As fate would have it, in early 2013 I was fortunate to meet Amanda Bock, who was curating a retrospective of Strand’s work for the Philadelphia Museum of Art that included photographs from Luzzara.

Bock mentioned that several people from Luzzara had planned to visit Philadelphia for the opening of the exhibition. This piqued my interest.

My plans were set to return to Cagli that summer so I added a visit to Luzzara and pitched a story to The Philadelphia Inquirer, where I am a staff photographer, to coincide with the upcoming Strand show at the museum the next year.

Driving into Luzzara a few months later, one of the first things that caught my eye was a man riding a bicycle. It wasn’t the bicycle that was unique. It was the man.

He was wearing a bright orange turban. 

As I walked through the streets that day, young Pakistani children kicked a soccer ball next to an old theater under renovation while an Italian man wearing a T-shirt exclaiming “I Love New York” tipped back in his white plastic café chair.

The portrait of the Italian farming village that Strand captured long before I came along had changed.

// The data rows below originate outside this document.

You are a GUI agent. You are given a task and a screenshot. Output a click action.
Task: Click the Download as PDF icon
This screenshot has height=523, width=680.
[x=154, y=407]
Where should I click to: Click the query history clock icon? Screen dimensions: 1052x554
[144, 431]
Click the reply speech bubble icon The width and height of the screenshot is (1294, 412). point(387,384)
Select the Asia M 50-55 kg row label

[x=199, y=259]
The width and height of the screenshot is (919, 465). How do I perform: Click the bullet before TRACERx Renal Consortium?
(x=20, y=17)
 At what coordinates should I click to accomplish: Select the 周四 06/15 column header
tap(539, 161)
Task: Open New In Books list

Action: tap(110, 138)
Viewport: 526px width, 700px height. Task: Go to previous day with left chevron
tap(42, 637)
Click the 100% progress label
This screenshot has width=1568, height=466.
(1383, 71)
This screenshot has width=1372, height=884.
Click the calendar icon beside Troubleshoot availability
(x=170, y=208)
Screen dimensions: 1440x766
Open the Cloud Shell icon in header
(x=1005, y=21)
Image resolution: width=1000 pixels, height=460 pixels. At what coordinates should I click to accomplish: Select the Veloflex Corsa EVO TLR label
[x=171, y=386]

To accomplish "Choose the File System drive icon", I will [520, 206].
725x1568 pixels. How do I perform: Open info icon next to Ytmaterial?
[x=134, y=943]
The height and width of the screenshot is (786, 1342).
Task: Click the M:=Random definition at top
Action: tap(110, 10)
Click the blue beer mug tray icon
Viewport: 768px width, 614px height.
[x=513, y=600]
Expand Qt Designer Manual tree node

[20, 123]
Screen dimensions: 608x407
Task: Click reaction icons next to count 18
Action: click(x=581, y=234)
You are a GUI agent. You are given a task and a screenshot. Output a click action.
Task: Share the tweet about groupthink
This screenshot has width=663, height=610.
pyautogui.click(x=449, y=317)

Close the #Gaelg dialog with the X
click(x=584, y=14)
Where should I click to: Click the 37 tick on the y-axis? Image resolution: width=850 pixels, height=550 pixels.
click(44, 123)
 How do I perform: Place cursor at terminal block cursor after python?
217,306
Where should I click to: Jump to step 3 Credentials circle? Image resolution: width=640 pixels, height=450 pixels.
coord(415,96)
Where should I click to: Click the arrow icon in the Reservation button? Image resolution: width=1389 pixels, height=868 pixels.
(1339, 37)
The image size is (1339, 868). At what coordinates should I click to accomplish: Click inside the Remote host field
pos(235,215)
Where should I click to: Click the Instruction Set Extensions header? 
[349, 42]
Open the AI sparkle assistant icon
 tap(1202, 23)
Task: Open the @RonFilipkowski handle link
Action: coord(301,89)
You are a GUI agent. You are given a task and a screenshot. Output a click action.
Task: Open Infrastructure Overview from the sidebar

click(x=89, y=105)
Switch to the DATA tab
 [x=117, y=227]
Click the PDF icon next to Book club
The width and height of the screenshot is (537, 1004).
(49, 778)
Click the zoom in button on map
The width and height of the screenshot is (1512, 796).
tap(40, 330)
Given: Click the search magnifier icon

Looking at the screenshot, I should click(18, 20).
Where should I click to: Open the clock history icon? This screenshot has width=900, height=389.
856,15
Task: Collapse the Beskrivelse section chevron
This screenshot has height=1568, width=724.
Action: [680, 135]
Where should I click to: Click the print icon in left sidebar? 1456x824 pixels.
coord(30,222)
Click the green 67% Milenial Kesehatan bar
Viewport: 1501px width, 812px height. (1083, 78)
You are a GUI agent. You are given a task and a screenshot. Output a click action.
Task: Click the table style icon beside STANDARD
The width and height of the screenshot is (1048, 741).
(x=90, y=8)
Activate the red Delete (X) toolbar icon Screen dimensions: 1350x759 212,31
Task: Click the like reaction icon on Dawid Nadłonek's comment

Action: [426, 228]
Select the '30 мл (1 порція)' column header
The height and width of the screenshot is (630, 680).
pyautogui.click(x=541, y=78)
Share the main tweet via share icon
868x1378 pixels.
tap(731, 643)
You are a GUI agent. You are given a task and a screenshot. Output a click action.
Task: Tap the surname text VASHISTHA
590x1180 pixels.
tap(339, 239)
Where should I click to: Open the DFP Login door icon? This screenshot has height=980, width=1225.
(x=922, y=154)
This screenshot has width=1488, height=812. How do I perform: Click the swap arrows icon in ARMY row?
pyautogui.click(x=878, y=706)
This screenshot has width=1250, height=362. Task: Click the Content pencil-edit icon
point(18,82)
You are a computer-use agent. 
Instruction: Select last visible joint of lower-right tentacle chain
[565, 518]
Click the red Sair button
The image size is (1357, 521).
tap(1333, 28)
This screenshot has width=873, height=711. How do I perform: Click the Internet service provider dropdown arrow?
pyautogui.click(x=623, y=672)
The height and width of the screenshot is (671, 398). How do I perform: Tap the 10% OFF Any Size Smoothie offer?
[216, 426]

And it had changed in the time since other serious photographers came along too.

Photographers like the legendary Gianni Berengo Gardin, who artfully captured the people and place 20 years after Strand, and Stephen Shore, another master of the craft, who photographed Luzzara 20 years after Gardin.

Luzzara, like the whole of Italy, has experienced an influx of immigrants in recent years who are changing the face of the town as they are also integrating into its ways.

After my first visit, I returned to Luzzara periodically over the next four years, setting out to document the people and the village as it is today. People like:

Angela Secchi, who was just a girl when Strand photographed her in a straw hat and gingham frock and today is one of only a few of Strand’s subjects still remaining in Luzzara.

Kira Compagnoni, first photographed by Strand under the protective arm of her mother Renza Grisanti, whose husband had been executed by the fascist regime in 1945. In my photograph, the roles are reversed and Kira stands protectively over her mother, who has since passed.

And young Priya Thind with her brother, Emaan, and her mother and father, who in 1996 emigrated to Luzzara from the Punjab region of India for work. Both Priya and Emaan were born in Luzzara. They are forming the new portrait of this Italian village.

The doorway from the Lusetti family photo featured on the cover of Strand’s Un Paese is no longer visible. The farm was sold and the family has left Luzzara.

Yet the spirit of the Luzzaresi remains.

It is that spirit more than anything that keeps me coming back to Luzzara. I have not yet been to Benevento where my family is from. One day I will visit, but whether because of the friends I have made or the connection to photography it holds, Luzzara feels like home.